GESAMTEINDRUCK: Die dunkelschwarze Komödie „Parasite“, umjubelter Gewinner der Goldenen Palme von Cannes, ist sehr unterhaltsam, bitterböse und am Ende blutig wie ein rohes Steak.
DIE STORY: Eine völlig verarmte koreanische Familie vegetiert in einer elendig eingerichteten Wohnung in Seoul vor sich hin. Plötzlich eröffnet sich die Möglichkeit, sich sozial drastisch zu verbessern. Denn der Sohn bekommt das Angebot, bei sehr reichen Koreanern einem Mädchen Nachhilfe zu geben. Der Reihe nach wird nun jedes Familienmitglied mit Jobs in der Villa der Reichen untergebracht, wobei die Eindringlinge so tun, als würden sie einander nicht kennen. Doch eines Tages droht der Schwindel aufzufliegen.
DIE STARS: Nur die Hardcore-Fans des koreanischen Kinos werden die Namen von Schauspielern wie Kang-ho Song oder Yeo-jeon Jo jemals gehört haben. Aber nach dieser brillanten Satire wird man zumindest ihre Gesichter für lange Zeit nicht vergessen.
DIE KRITIK: Egal, wovon der Südkoreaner Joon-ho Bong bisher in seinen Filmen wie „Okja“, „Snowpiercer“ oder „The Host“ erzählt hat, eines steht bei ihm immer im Vordergrund: Sein Publikum extrem gut zu unterhalten.
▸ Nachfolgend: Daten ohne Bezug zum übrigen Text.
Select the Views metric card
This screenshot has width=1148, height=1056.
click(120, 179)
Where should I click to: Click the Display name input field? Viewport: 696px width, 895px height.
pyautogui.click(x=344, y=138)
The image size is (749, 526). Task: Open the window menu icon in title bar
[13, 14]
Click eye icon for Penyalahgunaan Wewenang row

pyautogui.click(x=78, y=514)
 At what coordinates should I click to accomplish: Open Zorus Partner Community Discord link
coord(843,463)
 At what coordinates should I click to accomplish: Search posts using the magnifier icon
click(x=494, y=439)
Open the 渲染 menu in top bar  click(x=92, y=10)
Das macht er auch bei „Parasite“ wieder ganz ausgezeichnet. Auch wenn der Film mit 132 Minuten Spielzeit etwas lang geraten ist.
Der Regisseur begibt sich dieses Mal nicht in irgendwelche Fantasiewelten. „Parasite“ spielt in einer südkoreanischen Großstadt. Die Familie des jugendlichen Helden gehört zur sozial ärmsten Schicht. Vater und Mutter haben keine Arbeit. Die beiden fast erwachsenen Kinder auch nicht. Sie können sich gerade mal eine Wohnung im Souterrain leisten. Unterirdisch sind von dort aus nicht nur die Aussichten. Regelmäßig wird ihnen von Besoffenen ans Fenster gepinkelt oder Gas gegen Ungeziefer ins Wohnzimmer gesprüht.
Diese wahrhaft trostlose Ausgangslage ändert sich schnell, als der junge Mann das Angebot bekommt, bei einer reichen Familie als Englisch-Nachhilfelehrer zu arbeiten. In dem sehr noblen Haus angekommen, stellt sich bald heraus, dass es sich hier um die Chance seines Lebens handeln könnte. Denn diese Familie braucht viel mehr Personal.
Zuerst bringt Ki-Taek seine Schwester als Kunstlehrerin unter. Die wiederum kommt auf die Idee, den eigenen Vater als Chauffeur zu implementieren. Dass dafür der eigentliche Fahrer den Job verlieren muss, wen kümmert‘s? Jedenfalls nicht die Leute um Ki-Taek. Die Methoden, sich ins Leben der Reichen einzumischen, werden immer dreister und brutaler.
Joon-ho Bong füllt mit „Parasite“ – der sich wie eine böse asiatische Version von „Downton Abbey“ anfühlt – die Lücke, die der französische Altmeister Claude Chabrol hinterlassen hat. Der Regisseur zeichnet ein sehr genaues Bild der sozialen Klassen. Er kehrt in den Menschen, wenn sie denn einmal etwas Wohlstand haben, ihre finstersten Seiten nach draußen. Und zeigt all das in Szenen, in denen man oft nicht weiß, ob man noch lachen soll oder ob einem das Lachen nicht im Hals stecken bleibt. Die Goldene Palme von Cannes war folgerichtig.
Über die gesamte Laufzeit des Films kann man sich nicht sicher sein, in welche Richtung sich „Parasite“ entwickelt. Lauern noch Monster im Keller? Werden hier Leben einfach so ausgelöscht? Endet alles in einer großen Versöhnung, mit Happy End und Gartenfest? Nur eines weiß man nach dem grandiosen Finale: Das wahre Monster wohnt in jedem Menschen selbst. Man sollte nur die Kontrolle darüber haben. Wenn es denn die Gesellschaft erlaubt und man sich nicht zu Tode schuften muss.
IDEAL FÜR: Menschen, die es im Kino bitterböse und schön abgründig mögen.